HENDERSONVILLE, Tennessee—Hotels located near interstate highways serve a multitude of travel occasions and provide guests convenient accommodations at a reasonable price. In the Smith Travel Research database, more than 7,000 U.S. hotels comprising more than 480,000 rooms are classified as “interstate” location type properties. These hotels account for about 10 percent of U.S. hotel room supply and 6 percent of room revenue. Midscale-without-food-and-beverage and economy chain hotels dominate the interstate location category, accounting for more than 55 percent of the group’s room revenue.

From a performance perspective, interstate hotels have experienced trends similar to the overall U.S. lodging industry. Occupancy for the category was relatively weak in 2008, declining 4.6 percent to 55.3 percent.

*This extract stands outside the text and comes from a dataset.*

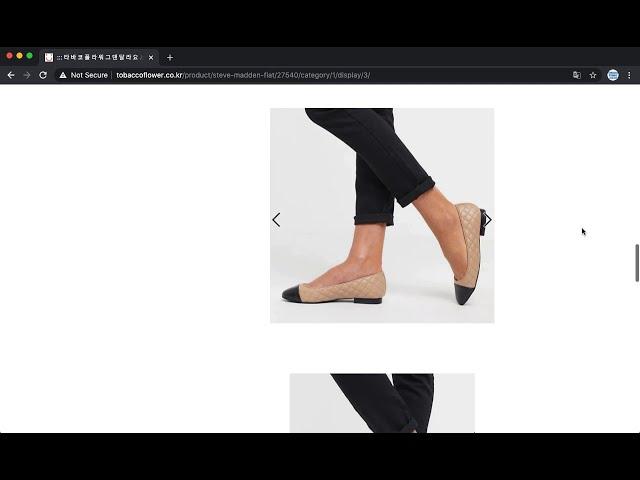
Task: Open the Chrome three-dot menu
Action: coord(629,75)
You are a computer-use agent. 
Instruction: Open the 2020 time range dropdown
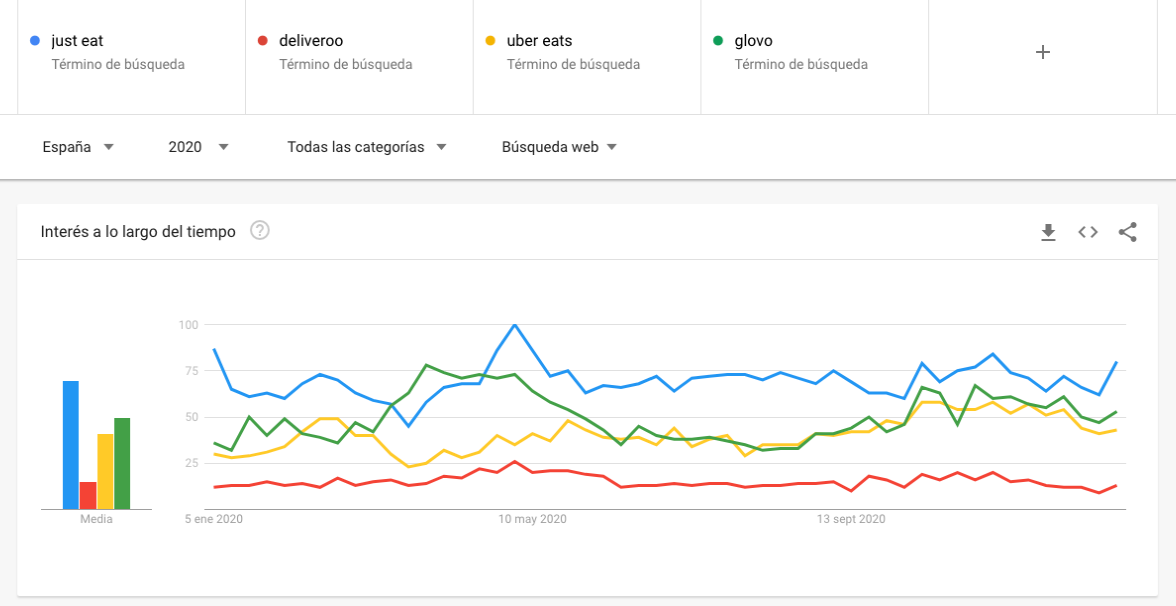pos(198,147)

Like the industry, occupancy declines accelerated in the second half of 2008 and have continued through January 2009.
Contrary to the total U.S. industry, interstate hotels have continued to increase average daily room rates through January 2009. In fact, annual interstate hotel average-daily-rate growth has averaged 3.3 percent since STR began tracking hotel industry performance in 1987; it has never experienced an annual decline.

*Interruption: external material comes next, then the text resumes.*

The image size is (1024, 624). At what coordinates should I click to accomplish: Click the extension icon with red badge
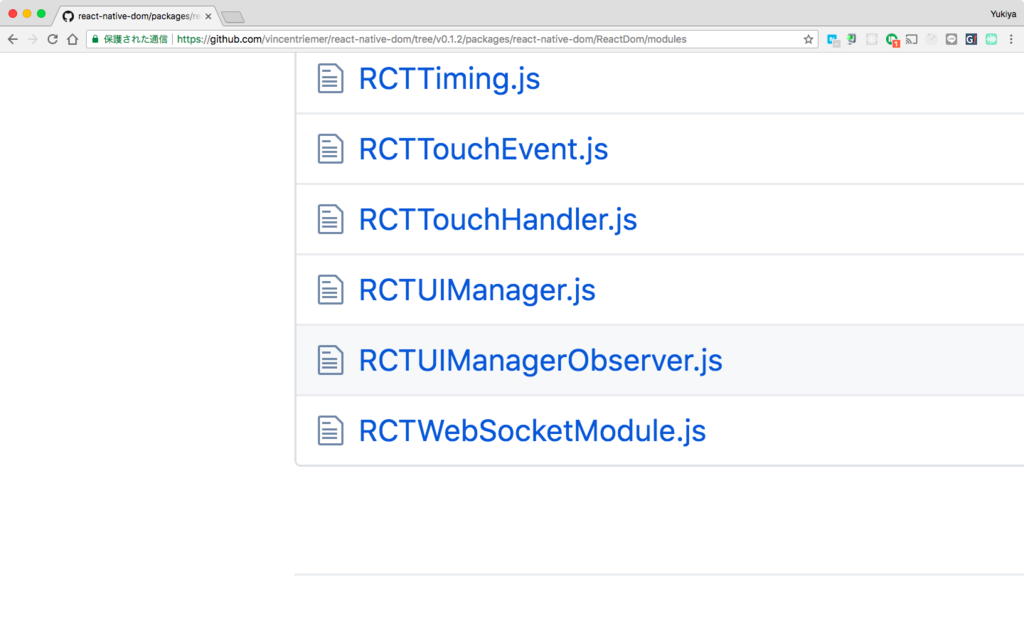(892, 39)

It’s also interesting to note that interstate hotels have only experienced two years of annual revenue-per-available-room declines—1991 and 2008, with both years down 0.3 percent. This can partly be attributed to the fact that interstate hotel ADR is the lowest, in absolute terms, among all the property types tracked by STR. Nonetheless, interstate hotel operators seemingly have a good handle of the basics of revenue management.

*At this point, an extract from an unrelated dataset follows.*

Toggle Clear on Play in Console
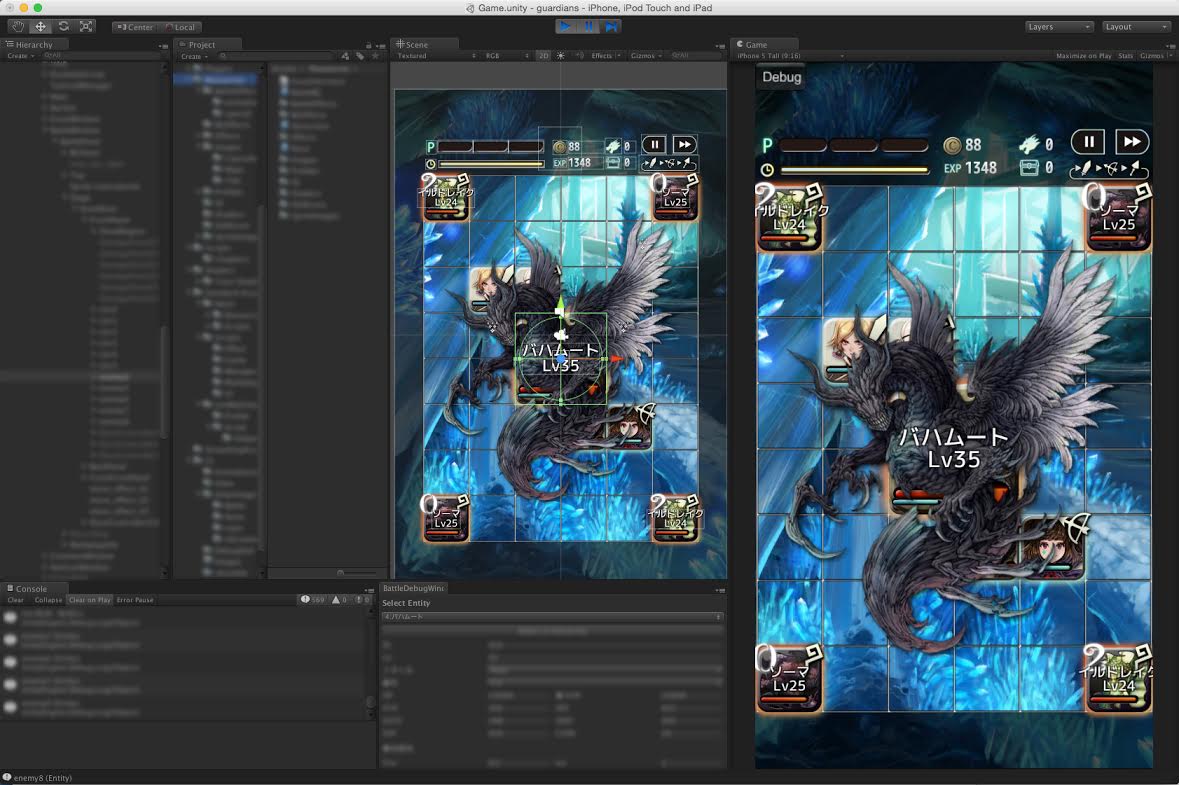Screen dimensions: 1179x785 click(90, 600)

Breaking out the interstate category and analyzing performance numbers by the two major hotel chain-scale segments—midscale without F&B and economy—provides interesting perspectives into the category’s performance dynamics. Total interstate hotel room supply increased by 3.1 percent in 2008—faster than the industry’s 2.6 percent growth. However, midscale-without-F&B room supply grew by a whopping 8 percent, while economy hotel supply increased 1.2 percent. In 2008, 234 new-construction hotels with more than 20,000 rooms were opened in the location category, more than 56 percent of which were midscale without F&B. That chain-scale segment apparently has become the first choice development option for many companies.

Midscale-without-F&B properties enjoy significant occupancy and ADR premiums over their economy chain counterparts. In 2008, occupancies averaged 10.5 percentage points higher and room rates averaged more than US$30 more at midscale-without-F&B hotels. Since 2006, the occupancy gap has narrowed while the ADR difference has expanded between the two groups, likely influenced by the large amount of newly constructed midscale-without-F&B properties.

Interstate hotel business mix normally skews toward leisure travelers. Hotel guests at interstate properties tend to make advance reservations less frequently than guests at urban or resort locations, many preferring a “through the windshield” decision. Not surprisingly, the highest occupancy nights at interstate properties are Friday and Saturday. In the 12-month period ending January 2009, interstate hotel RevPAR declined most on Thursday through Saturday nights, suggesting that leisure travel has been impacted most at interstate properties. Over the same time period, Monday through Wednesday RevPAR increased slightly.
While it’s clear that all hotel categories are suffering in the current slowdown, it’s also apparent that interstate hotels have been fairly successful at maintaining and even growing room rate during industry down cycles. That’s a lesson every hotel operator should take to heart.